**THE REQUEST**
Copy each of the rows below word for word, changing nothing.

Items listed in a dataset

#####

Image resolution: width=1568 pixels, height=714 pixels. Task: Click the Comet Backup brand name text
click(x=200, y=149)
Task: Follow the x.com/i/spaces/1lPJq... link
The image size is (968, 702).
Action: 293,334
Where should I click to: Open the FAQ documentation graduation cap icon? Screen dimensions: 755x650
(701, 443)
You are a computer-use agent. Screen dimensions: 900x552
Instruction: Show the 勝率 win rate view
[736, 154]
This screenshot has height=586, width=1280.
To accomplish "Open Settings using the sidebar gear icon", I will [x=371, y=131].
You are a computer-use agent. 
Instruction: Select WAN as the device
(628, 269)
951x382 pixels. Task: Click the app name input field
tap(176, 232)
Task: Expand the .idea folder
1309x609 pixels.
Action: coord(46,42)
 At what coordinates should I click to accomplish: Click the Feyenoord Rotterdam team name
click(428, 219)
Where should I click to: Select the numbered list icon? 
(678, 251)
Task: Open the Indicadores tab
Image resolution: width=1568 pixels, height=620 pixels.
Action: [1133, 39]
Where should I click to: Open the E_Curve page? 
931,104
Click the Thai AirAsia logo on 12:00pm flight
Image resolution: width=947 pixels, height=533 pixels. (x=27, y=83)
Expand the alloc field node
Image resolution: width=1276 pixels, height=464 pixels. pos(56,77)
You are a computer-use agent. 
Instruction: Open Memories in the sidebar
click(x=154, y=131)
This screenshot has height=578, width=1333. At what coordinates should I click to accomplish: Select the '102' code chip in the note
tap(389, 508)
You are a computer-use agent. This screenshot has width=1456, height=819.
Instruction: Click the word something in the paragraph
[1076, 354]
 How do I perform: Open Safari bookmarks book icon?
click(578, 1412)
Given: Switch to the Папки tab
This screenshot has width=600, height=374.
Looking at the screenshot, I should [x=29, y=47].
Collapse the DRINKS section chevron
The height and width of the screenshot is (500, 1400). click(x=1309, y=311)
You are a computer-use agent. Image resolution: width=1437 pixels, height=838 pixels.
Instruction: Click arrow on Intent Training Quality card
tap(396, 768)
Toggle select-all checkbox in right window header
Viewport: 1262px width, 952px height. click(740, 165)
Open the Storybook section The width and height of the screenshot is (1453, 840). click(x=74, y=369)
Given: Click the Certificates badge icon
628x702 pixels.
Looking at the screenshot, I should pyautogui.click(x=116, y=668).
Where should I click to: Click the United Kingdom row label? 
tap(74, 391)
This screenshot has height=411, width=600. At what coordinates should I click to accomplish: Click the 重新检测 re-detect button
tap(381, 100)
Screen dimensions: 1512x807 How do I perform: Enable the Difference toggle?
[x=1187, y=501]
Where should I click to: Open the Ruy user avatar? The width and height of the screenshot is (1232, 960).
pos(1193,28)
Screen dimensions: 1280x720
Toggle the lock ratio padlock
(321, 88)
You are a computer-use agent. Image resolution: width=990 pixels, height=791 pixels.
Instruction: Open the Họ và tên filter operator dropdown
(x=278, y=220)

#####

**ANSWER FOR THIS EXERCISE**
Image resolution: width=1568 pixels, height=714 pixels. Task: Click the Comet Backup brand name text
click(x=200, y=149)
Task: Follow the x.com/i/spaces/1lPJq... link
The image size is (968, 702).
Action: 293,334
Where should I click to: Open the FAQ documentation graduation cap icon? Screen dimensions: 755x650
(701, 443)
You are a computer-use agent. Screen dimensions: 900x552
Instruction: Show the 勝率 win rate view
[736, 154]
This screenshot has height=586, width=1280.
To accomplish "Open Settings using the sidebar gear icon", I will [x=371, y=131].
You are a computer-use agent. 
Instruction: Select WAN as the device
(628, 269)
951x382 pixels. Task: Click the app name input field
tap(176, 232)
Task: Expand the .idea folder
1309x609 pixels.
Action: coord(46,42)
 At what coordinates should I click to accomplish: Click the Feyenoord Rotterdam team name
click(428, 219)
Where should I click to: Select the numbered list icon? 
(678, 251)
Task: Open the Indicadores tab
Image resolution: width=1568 pixels, height=620 pixels.
Action: [1133, 39]
Where should I click to: Open the E_Curve page? 
931,104
Click the Thai AirAsia logo on 12:00pm flight
Image resolution: width=947 pixels, height=533 pixels. (x=27, y=83)
Expand the alloc field node
Image resolution: width=1276 pixels, height=464 pixels. pos(56,77)
You are a computer-use agent. 
Instruction: Open Memories in the sidebar
click(x=154, y=131)
This screenshot has height=578, width=1333. At what coordinates should I click to accomplish: Select the '102' code chip in the note
tap(389, 508)
You are a computer-use agent. This screenshot has width=1456, height=819.
Instruction: Click the word something in the paragraph
[1076, 354]
 How do I perform: Open Safari bookmarks book icon?
click(578, 1412)
Given: Switch to the Папки tab
This screenshot has width=600, height=374.
Looking at the screenshot, I should [x=29, y=47].
Collapse the DRINKS section chevron
The height and width of the screenshot is (500, 1400). click(x=1309, y=311)
You are a computer-use agent. Image resolution: width=1437 pixels, height=838 pixels.
Instruction: Click arrow on Intent Training Quality card
tap(396, 768)
Toggle select-all checkbox in right window header
Viewport: 1262px width, 952px height. click(740, 165)
Open the Storybook section The width and height of the screenshot is (1453, 840). click(x=74, y=369)
Given: Click the Certificates badge icon
628x702 pixels.
Looking at the screenshot, I should pyautogui.click(x=116, y=668).
Where should I click to: Click the United Kingdom row label? 
tap(74, 391)
This screenshot has height=411, width=600. At what coordinates should I click to accomplish: Click the 重新检测 re-detect button
tap(381, 100)
Screen dimensions: 1512x807 How do I perform: Enable the Difference toggle?
[x=1187, y=501]
Where should I click to: Open the Ruy user avatar? The width and height of the screenshot is (1232, 960).
pos(1193,28)
Screen dimensions: 1280x720
Toggle the lock ratio padlock
(321, 88)
You are a computer-use agent. Image resolution: width=990 pixels, height=791 pixels.
Instruction: Open the Họ và tên filter operator dropdown
(x=278, y=220)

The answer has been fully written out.